- _Aim of the exercise_: Wherever "Identify" appears in the records below, copy the line that holds it.

- _Information provided_:
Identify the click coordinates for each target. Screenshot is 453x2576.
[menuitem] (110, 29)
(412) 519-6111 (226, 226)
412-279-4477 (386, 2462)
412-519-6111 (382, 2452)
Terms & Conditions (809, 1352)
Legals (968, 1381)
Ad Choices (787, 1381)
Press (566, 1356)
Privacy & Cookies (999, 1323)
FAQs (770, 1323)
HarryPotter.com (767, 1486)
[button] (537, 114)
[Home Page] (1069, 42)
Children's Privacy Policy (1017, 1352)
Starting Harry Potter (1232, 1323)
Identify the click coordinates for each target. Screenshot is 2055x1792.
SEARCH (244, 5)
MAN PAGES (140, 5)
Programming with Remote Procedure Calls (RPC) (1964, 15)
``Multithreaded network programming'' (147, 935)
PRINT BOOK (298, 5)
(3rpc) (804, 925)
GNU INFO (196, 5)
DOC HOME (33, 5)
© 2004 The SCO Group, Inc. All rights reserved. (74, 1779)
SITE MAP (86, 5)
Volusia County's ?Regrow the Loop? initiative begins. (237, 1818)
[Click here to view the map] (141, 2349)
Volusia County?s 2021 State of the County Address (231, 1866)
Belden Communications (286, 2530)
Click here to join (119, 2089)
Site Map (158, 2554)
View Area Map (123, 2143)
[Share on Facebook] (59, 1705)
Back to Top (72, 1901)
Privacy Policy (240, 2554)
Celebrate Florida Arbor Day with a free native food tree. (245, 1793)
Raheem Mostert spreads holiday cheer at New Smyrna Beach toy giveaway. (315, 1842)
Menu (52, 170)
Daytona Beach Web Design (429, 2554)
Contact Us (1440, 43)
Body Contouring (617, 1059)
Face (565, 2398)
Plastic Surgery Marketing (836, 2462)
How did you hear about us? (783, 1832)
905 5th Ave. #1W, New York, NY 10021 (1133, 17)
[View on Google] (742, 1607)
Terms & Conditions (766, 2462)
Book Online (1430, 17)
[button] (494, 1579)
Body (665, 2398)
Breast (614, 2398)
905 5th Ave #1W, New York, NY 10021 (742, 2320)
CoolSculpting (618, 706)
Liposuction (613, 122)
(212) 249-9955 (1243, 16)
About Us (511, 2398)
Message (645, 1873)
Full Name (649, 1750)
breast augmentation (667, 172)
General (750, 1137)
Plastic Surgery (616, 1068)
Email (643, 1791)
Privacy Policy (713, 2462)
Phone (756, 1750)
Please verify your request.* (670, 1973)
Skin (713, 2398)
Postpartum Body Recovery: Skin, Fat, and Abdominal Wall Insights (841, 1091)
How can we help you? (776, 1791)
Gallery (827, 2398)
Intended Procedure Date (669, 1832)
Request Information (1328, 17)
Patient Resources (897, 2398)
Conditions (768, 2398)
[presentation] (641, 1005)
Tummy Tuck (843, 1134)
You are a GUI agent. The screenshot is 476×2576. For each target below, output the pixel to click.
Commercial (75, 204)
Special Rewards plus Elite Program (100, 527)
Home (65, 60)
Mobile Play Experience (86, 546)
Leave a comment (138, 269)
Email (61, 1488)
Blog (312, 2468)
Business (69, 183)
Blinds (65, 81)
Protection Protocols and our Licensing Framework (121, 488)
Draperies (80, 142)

- _Answer space_:
Identify the click coordinates for each target. Screenshot is 453x2576.
Identify the click coordinates for each target. Screenshot is 2055x1792.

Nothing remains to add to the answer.